List of points
Jesus, as we were saying, is the sower, and he goes about his task by means of us Christians. Christ presses the grain in his wounded hands, soaks it in his blood, cleans it, purifies it, and throws it into the furrows, into the world. He plants the seeds one by one so that each Christian in his own setting can bear witness to the fruitfulness of the death and resurrection of the Lord.
If we are in Christ's hands, we should absorb his saving blood and let ourselves be cast on the wind. We should accept our life as God wants it. And we should be convinced that the seed must be buried and die if it is to be fruitful. Then the shoots start to appear, and the grain. And from the grain, bread is made which is changed by God into the body of Christ. In this way we once more become united with Jesus, our sower. "Because there is one bread, we who are many are one body, for we all partake of the one bread."
We should always remember that if there is no sowing there is no harvest. That is why we need to sow the word of God generously, to make Christ known to men so that they hunger for him. Corpus Christi — the feast of the bread of life — is a good opportunity to reflect on the hunger which people suffer: hunger for truth, for justice, for unity and for peace. To meet the hunger for peace we have to repeat what St Paul said: Christ is our peace, pax nostra. The desire for truth should remind us that Jesus is the way, the truth and the life. Those who aspire to unity should be shown Christ who prays that we will all be consummati in unum: "made perfectly one." Hunger for justice should lead us to the original source of harmony among mankind: the fact that we are, and know ourselves to be, sons of the Father, brothers.
Peace, truth, unity, justice. How difficult it often seems to eliminate the barriers to human harmony! And yet we Christians are called to bring about that miracle of brotherhood. We must work so that everyone with God's grace can live in a christian way, "bearing one another's burdens," keeping the commandment of love which is the bond of perfection and the essence of the law.
We cannot deny that a great deal remains to be done. On one occasion, when he was looking perhaps at the swaying wheatfields, Jesus said to his disciples: "The harvest is plentiful, but the labourers are few; pray therefore the Lord of the harvest to send out labourers into his harvest." Now, as then, labourers are needed to bear "the burden of the day and the scorching heat." And if we, the labourers, are not faithful, there will come to pass what was described by the prophet Joel: "The fields are laid waste, the ground mourns; because the grain is destroyed, the wine fails, the oil languishes. Be confounded, o tillers of the soil, wail, o vinedressers, for the wheat and the barley, because the harvest of the field has perished."
There is no harvest if we are not ready for constant, generous work, which can be long and tiring: ploughing the land, sowing the seed, weeding the fields, reaping and threshing… The kingdom of God is fashioned in history, in time. Our Lord has entrusted this task to us, and no one can feel exempt. Today, as we adore Christ in the Eucharist, let us remember that the time has not yet come for resting. The day's work must go on.

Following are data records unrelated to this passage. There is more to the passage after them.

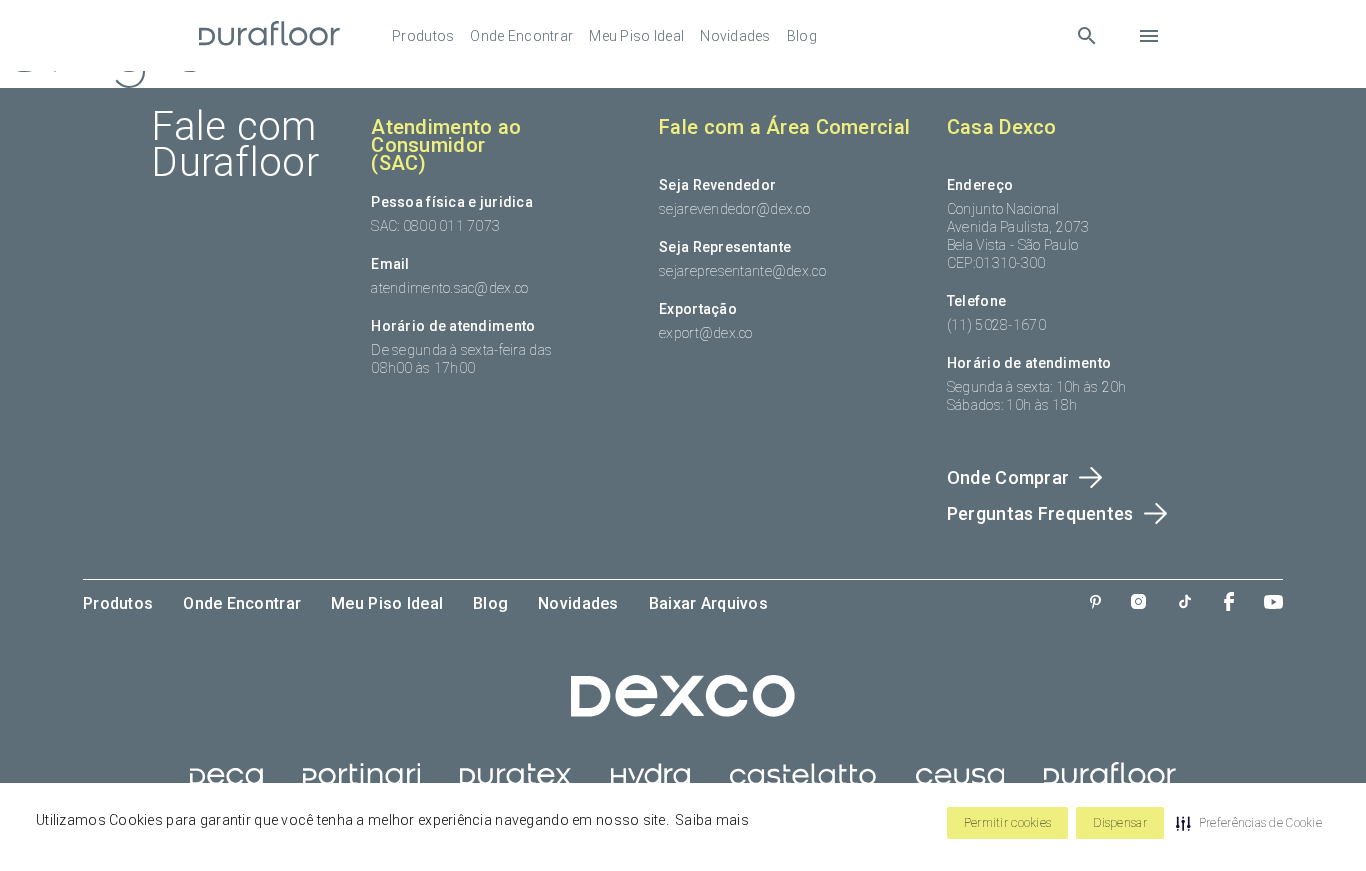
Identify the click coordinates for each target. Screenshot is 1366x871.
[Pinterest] (1095, 604)
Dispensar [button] (1120, 823)
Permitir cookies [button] (1007, 823)
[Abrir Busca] (1086, 35)
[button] (1249, 823)
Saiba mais (712, 820)
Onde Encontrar (521, 36)
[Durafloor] (270, 35)
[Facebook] (1229, 603)
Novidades (735, 36)
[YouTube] (1273, 604)
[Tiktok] (1185, 603)
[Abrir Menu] (1149, 36)
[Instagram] (1138, 603)
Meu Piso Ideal (636, 36)
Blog (802, 36)
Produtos (423, 36)
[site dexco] (683, 712)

It is written in the book of Proverbs: "He who tills his land will have plenty of bread." Let us apply this passage to our spiritual life. If we do not work God's land, are not faithful to the divine mission of giving ourselves to others, helping them recognize Christ, we will find it very difficult to understand what the eucharistic bread is. No one values something which does not cost an effort. In order to value and love the holy Eucharist, we must follow Jesus' way. We must be grain; we must die to ourselves and rise full of life and give an abundant yield: a hundredfold!
Christ's way can be summed up in one word: love. If we are to love, we must have a big heart and share the concerns of those around us. We must be able to forgive and understand; we must sacrifice ourselves, with Jesus Christ, for all souls. If we love Christ's heart, we shall learn to serve others and we shall defend the truth clearly, lovingly. If we are to love in this way, we need to root out of our individual lives everything which is an obstacle to Christ's life in us: attachment to our own comfort, the temptation to selfishness, the tendency to be the centre of everything. Only by reproducing in ourselves the word of Christ can we transmit it to others. Only by experiencing the death of the grain of wheat can we work in the heart of the world, transforming it from within, making it fruitful.